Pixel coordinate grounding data
────────

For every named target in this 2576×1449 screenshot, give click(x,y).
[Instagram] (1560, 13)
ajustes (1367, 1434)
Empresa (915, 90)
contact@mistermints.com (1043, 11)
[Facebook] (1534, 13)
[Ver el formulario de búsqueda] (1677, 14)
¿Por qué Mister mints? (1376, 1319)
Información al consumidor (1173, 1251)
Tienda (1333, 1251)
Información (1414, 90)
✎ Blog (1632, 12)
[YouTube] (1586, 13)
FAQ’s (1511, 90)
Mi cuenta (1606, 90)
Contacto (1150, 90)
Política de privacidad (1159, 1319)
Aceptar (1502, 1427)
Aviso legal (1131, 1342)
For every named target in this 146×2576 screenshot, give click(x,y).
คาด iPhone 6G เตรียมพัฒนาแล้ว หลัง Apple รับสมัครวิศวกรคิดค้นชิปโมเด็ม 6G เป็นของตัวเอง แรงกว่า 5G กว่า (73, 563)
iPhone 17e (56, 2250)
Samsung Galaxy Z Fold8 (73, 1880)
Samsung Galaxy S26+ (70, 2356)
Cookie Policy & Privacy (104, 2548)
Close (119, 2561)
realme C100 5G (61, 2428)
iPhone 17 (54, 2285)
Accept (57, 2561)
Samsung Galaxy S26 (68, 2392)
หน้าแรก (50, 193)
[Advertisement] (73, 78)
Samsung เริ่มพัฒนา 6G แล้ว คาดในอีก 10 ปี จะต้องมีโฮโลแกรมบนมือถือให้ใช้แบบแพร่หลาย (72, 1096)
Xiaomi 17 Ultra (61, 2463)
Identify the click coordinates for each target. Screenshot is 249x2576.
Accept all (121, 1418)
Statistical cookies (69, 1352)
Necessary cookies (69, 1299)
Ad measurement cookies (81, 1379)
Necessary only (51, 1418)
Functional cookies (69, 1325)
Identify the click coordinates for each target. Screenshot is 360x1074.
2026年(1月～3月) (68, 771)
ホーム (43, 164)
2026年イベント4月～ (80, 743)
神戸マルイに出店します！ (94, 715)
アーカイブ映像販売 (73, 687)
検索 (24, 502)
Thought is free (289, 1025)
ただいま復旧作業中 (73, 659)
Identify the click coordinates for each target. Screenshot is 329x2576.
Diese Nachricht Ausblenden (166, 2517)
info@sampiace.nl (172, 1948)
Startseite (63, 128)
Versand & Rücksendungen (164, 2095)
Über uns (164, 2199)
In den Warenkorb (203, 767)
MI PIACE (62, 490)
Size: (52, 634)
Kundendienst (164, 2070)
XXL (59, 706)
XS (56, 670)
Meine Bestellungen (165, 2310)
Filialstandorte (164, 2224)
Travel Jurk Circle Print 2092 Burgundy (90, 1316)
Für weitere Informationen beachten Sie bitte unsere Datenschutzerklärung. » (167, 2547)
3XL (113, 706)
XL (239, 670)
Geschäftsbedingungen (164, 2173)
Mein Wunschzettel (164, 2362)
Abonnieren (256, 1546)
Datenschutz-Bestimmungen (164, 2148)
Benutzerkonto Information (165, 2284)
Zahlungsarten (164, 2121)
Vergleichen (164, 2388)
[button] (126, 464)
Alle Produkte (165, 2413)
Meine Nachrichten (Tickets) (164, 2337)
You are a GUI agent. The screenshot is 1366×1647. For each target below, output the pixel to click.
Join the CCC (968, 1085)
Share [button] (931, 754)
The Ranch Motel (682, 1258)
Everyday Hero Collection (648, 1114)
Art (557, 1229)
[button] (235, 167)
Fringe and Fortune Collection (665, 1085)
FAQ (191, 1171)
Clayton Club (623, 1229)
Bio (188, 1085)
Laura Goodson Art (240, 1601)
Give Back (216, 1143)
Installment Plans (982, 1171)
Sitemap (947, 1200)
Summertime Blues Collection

────────

## Goal of the exercise
The answer must consist of the lines from the one with "Über uns (164, 2199)" through the final line of the entries above, exactly as they are, and nothing else.

## Expected output
Über uns (164, 2199)
In den Warenkorb (203, 767)
MI PIACE (62, 490)
Size: (52, 634)
Kundendienst (164, 2070)
XXL (59, 706)
XS (56, 670)
Meine Bestellungen (165, 2310)
Filialstandorte (164, 2224)
Travel Jurk Circle Print 2092 Burgundy (90, 1316)
Für weitere Informationen beachten Sie bitte unsere Datenschutzerklärung. » (167, 2547)
3XL (113, 706)
XL (239, 670)
Geschäftsbedingungen (164, 2173)
Mein Wunschzettel (164, 2362)
Abonnieren (256, 1546)
Datenschutz-Bestimmungen (164, 2148)
Benutzerkonto Information (165, 2284)
Zahlungsarten (164, 2121)
Vergleichen (164, 2388)
[button] (126, 464)
Alle Produkte (165, 2413)
Meine Nachrichten (Tickets) (164, 2337)
You are a GUI agent. The screenshot is 1366×1647. For each target below, output the pixel to click.
Join the CCC (968, 1085)
Share [button] (931, 754)
The Ranch Motel (682, 1258)
Everyday Hero Collection (648, 1114)
Art (557, 1229)
[button] (235, 167)
Fringe and Fortune Collection (665, 1085)
FAQ (191, 1171)
Clayton Club (623, 1229)
Bio (188, 1085)
Laura Goodson Art (240, 1601)
Give Back (216, 1143)
Installment Plans (982, 1171)
Sitemap (947, 1200)
Summertime Blues Collection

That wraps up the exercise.